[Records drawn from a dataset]
--------
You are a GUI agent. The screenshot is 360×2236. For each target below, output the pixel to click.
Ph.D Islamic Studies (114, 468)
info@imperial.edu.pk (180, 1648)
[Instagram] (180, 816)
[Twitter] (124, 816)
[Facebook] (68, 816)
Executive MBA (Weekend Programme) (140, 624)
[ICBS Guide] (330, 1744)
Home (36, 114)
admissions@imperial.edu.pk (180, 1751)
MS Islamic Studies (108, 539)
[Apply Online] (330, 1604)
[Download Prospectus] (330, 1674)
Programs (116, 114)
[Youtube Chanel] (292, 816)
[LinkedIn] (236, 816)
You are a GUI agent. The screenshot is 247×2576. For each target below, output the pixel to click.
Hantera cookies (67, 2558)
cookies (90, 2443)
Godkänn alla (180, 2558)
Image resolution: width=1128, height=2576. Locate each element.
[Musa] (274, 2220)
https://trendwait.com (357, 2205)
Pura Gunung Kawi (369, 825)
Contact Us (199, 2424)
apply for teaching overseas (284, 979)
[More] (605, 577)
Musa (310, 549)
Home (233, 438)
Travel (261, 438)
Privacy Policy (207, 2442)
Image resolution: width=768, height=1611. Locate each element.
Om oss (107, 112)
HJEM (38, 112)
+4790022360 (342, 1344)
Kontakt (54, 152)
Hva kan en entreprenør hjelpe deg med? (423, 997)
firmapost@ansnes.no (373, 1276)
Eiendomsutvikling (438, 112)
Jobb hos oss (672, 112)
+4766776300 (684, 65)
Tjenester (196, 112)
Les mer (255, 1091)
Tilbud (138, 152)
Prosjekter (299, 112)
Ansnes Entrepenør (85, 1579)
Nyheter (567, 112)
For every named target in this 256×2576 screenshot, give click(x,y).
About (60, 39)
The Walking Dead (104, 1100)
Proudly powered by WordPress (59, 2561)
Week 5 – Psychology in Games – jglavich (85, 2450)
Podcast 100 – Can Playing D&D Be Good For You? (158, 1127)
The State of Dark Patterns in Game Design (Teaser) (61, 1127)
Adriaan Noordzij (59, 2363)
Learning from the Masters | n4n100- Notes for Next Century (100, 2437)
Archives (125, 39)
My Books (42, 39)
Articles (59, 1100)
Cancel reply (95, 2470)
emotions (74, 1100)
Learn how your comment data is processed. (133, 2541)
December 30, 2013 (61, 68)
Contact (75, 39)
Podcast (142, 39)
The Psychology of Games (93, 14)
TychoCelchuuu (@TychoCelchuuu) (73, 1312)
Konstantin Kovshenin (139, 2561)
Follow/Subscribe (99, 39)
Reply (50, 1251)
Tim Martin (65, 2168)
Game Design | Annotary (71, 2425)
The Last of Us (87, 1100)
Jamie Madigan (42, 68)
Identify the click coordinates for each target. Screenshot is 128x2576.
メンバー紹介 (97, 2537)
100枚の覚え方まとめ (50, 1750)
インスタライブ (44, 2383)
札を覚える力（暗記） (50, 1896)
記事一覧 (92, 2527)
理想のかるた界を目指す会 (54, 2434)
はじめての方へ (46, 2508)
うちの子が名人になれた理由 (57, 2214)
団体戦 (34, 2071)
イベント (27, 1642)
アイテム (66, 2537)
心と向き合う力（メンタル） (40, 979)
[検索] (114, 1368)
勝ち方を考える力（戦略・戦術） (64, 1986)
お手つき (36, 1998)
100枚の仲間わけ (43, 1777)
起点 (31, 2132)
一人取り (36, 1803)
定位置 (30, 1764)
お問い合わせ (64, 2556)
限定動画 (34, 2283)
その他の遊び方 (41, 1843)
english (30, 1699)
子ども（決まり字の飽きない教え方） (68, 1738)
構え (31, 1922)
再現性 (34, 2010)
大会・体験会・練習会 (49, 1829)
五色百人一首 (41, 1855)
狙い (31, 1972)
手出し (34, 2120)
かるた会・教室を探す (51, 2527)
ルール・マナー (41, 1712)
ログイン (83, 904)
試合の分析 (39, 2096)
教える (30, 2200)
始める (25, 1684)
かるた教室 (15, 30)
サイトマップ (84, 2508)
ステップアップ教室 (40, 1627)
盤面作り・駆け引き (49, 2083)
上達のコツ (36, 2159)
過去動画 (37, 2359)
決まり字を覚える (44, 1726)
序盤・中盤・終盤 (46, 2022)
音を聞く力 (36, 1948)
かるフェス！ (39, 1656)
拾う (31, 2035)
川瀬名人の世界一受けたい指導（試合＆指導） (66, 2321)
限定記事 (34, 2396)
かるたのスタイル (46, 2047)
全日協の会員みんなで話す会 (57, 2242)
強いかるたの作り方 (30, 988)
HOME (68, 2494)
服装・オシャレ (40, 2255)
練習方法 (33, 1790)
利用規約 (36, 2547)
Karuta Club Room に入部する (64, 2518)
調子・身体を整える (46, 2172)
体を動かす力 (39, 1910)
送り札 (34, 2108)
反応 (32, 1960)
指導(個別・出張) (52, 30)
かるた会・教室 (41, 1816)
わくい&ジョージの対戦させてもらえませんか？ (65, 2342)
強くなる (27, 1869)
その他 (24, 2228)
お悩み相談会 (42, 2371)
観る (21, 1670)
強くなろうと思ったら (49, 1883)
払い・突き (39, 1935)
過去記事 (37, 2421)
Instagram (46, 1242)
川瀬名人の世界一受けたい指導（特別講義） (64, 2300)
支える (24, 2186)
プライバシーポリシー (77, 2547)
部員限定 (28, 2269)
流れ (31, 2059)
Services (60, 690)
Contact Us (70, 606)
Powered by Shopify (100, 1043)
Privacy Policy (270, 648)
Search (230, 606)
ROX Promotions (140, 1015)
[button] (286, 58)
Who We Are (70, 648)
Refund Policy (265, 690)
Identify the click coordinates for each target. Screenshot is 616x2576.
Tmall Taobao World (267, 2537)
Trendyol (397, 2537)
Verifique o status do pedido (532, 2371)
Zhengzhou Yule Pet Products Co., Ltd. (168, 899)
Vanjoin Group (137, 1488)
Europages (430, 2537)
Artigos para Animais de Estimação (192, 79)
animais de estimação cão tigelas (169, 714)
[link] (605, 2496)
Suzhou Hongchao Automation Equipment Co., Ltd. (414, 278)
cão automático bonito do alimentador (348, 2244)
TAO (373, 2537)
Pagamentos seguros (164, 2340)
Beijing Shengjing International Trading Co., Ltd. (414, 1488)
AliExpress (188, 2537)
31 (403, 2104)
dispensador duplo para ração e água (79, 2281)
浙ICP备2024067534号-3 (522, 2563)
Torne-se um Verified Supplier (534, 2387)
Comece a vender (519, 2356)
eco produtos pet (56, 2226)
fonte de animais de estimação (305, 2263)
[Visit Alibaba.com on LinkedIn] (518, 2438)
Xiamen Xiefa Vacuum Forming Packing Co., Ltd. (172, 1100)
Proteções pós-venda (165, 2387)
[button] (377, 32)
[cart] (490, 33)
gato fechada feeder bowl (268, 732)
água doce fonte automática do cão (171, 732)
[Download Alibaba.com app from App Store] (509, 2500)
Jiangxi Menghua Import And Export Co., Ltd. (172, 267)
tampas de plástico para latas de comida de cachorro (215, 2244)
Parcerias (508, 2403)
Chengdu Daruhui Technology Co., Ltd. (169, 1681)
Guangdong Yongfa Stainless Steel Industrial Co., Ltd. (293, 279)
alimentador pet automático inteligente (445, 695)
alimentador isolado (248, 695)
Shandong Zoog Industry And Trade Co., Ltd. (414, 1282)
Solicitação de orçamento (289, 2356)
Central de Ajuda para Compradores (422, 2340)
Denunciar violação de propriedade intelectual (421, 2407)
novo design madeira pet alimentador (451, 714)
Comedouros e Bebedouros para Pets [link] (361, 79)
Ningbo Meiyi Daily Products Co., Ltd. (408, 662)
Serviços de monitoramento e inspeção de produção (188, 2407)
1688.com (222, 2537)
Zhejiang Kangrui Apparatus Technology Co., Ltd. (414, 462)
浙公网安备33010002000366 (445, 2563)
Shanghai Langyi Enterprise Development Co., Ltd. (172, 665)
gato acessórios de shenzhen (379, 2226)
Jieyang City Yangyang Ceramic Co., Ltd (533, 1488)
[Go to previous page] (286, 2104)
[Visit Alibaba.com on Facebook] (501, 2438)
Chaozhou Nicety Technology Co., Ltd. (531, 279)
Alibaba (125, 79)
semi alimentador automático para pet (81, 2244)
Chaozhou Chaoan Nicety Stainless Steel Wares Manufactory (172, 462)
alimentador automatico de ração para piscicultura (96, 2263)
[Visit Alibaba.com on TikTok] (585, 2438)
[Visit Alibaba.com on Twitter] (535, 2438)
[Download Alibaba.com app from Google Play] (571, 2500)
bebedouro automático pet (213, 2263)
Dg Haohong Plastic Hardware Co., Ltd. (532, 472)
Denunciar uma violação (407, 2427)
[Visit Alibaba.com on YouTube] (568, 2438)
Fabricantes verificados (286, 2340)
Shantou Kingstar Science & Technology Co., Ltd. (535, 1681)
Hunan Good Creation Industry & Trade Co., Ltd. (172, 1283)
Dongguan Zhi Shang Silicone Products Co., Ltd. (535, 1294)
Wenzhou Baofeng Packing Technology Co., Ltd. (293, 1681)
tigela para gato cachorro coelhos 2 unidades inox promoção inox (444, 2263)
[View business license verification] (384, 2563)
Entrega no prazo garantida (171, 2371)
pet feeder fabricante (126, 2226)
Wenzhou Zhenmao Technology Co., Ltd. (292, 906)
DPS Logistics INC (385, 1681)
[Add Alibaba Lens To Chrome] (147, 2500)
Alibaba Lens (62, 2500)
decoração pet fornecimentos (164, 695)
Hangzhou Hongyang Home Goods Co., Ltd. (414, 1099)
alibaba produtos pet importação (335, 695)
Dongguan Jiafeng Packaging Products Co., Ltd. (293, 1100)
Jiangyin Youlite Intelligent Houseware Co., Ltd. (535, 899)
--------
→ Instructions for the task
From the entries above, copy every line containing the word "Products".

→ Result
Zhengzhou Yule Pet Products Co., Ltd. (168, 899)
Ningbo Meiyi Daily Products Co., Ltd. (408, 662)
Dongguan Zhi Shang Silicone Products Co., Ltd. (535, 1294)
Dongguan Jiafeng Packaging Products Co., Ltd. (293, 1100)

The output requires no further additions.